Film Yap: Boogie Woogie

There’s something about the art community that is different than any other sort of creative medium. People can be obsessed with movies or books, but there is this amazing elitism around “art.” This is the subject of Duncan Ward’s first feature film, Boogie Woogie.

There are plenty of characters centered around Art Spindle (Danny Huston) and his art gallery. Gillian Anderson and Stellan Skarsgård are a married couple who are obsessed with owning the best pieces. Heather Graham has worked for Art for years and is now looking to branch out. Amanda Syefried is the new girl who attracts the eye of everyone.

Alan Cumming is too nice of a guy and his ideas are always being shot down. Christopher Lee owns a very rare piece named “Boogie Woogie” that is the prize of his collection, but he doesn’t want to sell it despite how much they need money. Jaime Winstone is a radical new artist who is experimenting in video art, which includes documenting all of the intimate moments of her days. Jack Huston is more interested in perception art.

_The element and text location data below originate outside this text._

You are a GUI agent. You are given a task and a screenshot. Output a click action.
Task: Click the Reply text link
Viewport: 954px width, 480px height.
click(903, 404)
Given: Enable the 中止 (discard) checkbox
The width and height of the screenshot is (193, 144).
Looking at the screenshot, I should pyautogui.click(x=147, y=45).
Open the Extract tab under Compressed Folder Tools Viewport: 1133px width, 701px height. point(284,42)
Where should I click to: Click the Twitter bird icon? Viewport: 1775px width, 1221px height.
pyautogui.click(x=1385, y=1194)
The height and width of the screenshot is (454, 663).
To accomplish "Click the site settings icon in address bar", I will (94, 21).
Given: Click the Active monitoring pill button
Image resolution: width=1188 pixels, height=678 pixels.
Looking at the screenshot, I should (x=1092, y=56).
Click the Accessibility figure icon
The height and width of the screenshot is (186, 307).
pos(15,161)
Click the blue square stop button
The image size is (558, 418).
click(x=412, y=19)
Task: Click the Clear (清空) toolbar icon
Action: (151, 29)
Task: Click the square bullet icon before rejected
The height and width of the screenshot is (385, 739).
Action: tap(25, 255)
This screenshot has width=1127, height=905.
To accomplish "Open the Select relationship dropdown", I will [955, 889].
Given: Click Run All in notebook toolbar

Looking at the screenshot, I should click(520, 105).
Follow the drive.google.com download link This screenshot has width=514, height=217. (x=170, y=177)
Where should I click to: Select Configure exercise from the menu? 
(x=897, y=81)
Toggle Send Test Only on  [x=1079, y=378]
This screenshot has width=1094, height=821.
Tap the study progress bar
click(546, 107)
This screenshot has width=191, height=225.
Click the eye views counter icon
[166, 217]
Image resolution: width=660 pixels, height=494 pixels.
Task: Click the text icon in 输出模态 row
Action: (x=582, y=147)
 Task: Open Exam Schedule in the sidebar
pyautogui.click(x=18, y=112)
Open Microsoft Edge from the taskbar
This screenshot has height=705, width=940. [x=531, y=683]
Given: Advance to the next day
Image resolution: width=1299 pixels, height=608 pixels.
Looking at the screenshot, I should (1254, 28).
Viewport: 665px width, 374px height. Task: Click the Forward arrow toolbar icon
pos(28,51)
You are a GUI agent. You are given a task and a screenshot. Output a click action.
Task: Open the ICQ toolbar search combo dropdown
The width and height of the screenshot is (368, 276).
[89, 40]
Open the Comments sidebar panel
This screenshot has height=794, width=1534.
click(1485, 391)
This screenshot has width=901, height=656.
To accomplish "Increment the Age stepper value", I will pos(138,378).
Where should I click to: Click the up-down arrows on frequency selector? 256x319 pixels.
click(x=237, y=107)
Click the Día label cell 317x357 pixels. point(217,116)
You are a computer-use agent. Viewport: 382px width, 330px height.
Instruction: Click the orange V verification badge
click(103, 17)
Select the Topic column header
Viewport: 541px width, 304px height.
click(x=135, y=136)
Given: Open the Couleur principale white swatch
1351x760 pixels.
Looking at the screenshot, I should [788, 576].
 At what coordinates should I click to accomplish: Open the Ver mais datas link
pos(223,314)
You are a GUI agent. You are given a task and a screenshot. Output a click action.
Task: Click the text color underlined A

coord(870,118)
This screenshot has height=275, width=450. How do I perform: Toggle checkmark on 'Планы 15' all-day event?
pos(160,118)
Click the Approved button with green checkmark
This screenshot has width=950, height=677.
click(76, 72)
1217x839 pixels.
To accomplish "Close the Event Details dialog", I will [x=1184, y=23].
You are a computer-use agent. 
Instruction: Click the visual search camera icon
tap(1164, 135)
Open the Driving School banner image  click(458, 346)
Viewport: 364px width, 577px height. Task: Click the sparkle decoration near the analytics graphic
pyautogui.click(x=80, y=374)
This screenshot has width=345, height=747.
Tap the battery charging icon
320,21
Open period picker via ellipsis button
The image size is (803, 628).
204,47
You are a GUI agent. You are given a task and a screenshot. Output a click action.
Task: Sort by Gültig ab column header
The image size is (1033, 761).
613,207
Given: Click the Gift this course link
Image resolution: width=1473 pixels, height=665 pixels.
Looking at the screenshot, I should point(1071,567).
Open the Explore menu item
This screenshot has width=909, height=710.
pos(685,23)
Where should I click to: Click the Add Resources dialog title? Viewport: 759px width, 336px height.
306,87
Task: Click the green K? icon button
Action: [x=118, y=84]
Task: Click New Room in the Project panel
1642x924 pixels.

As expected, storylines converge and passion is heated among many of the characters. There are moments of cleverness as Ward and Moynihan play out their satire of the higher class but there is nothing that completely sticks. Most of the plotlines play out as expected, especially with Cumming and Graham.

It takes too long to set up the characters and they only really exist in order to have a purpose in the satire. There is so much potential, though, and actors like Huston and Anderson really add emotional depth to what is beyond the script. The movie feels more like a pilot for a TV show than a stand-alone movie. Even as the arcs reach a definite conclusion, it still just feels like the beginning of interactions with this set.

With more time, I think more can play out with the characters and their relationships. This movie doesn’t really start to come alive until the second act. Characters are nothing without their conflicts and these characters don’t feel full until they expose themselves in conflict. (Yes, literally in some cases)

With the art world under the microscope, Ward and the screenwriter/novelist Danny Moynihan are surprisingly restrained. This keeps the movie in check, but it isn’t used for any emotional moments. Give this movie a little more bite and a bit more characterization and you can have a very solid movie.

This is an IFC DVD, which means, once again, there aren’t any bonus features. Unless you count a trailer and a TV spot as a bonus feature. Ohh, ohh, there’s also an interactive menu!